GNU Parallel¶
GNU parallel is a shell tool for executing jobs in parallel using one or more computers. A job can be a single command or a small script that has to be run for each of the lines in the input. The typical input is a list of files, a list of hosts, a list of users, a list of URLs, or a list of tables. A job can also be a command that reads from a pipe. GNU parallel can then split the input and pipe it into commands in parallel.

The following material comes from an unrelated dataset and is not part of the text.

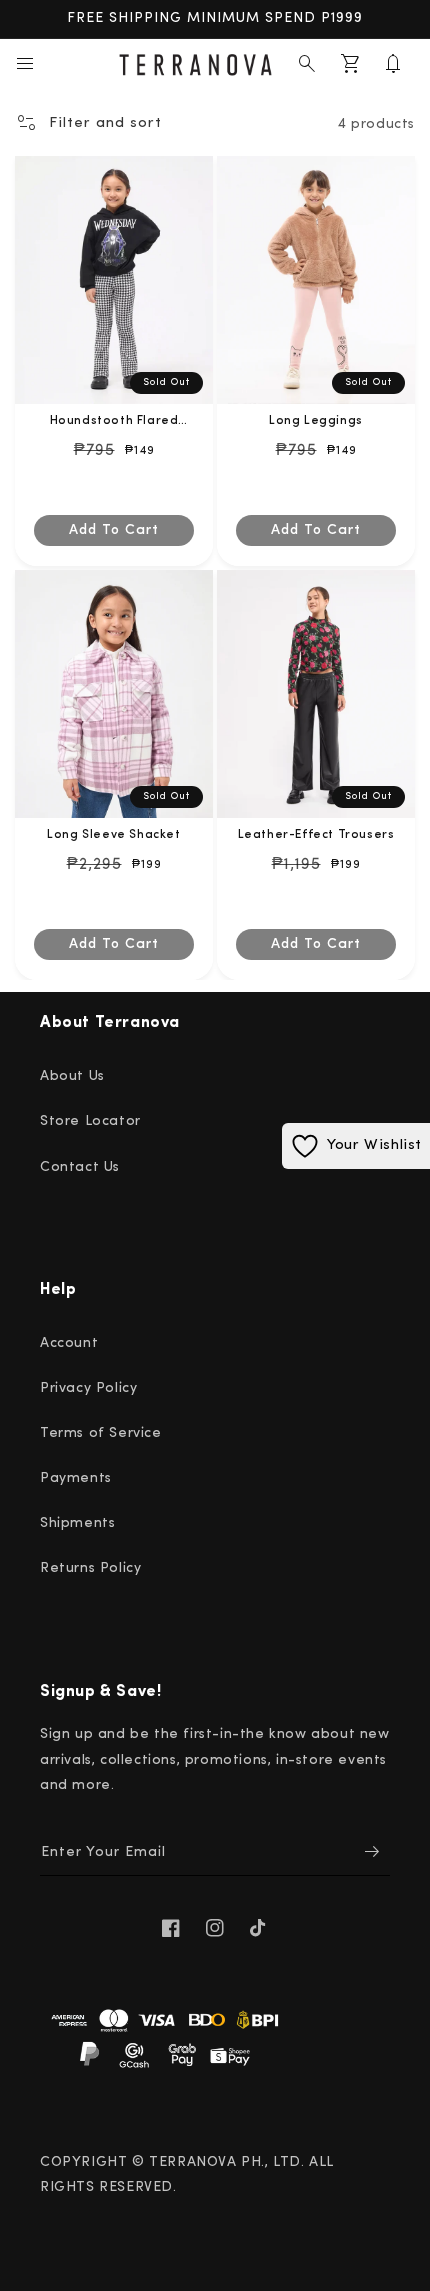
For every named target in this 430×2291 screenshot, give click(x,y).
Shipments (77, 1523)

GNU Parallel is available as a module on Apocrita.
Usage¶
To run the default installed version of GNU Parallel, simply load the parallel
module:
module load parallel
then run, for example a parallel gzip on multiple files:
parallel gzip ::: file1 file2 file3
Alternatively, the list of commands to run can be specified using an input file:
parallel ::: < list.sh
Within a script this can be done using a here document e.g.
parallel ::: <<ENDOFLIST
command1 -option1 file1
command2 -option2 file2
ENDOFLIST
Example jobs¶
Serial job¶
Here is an example job running on 4 cores.
#!/bin/bash
#$ -cwd
#$ -j y
#$ -pe smp 4
#$ -l h_rt=1:0:0
#$ -l h_vmem=1G
module load parallel
parallel gzip ::: file1 file2 file3 file4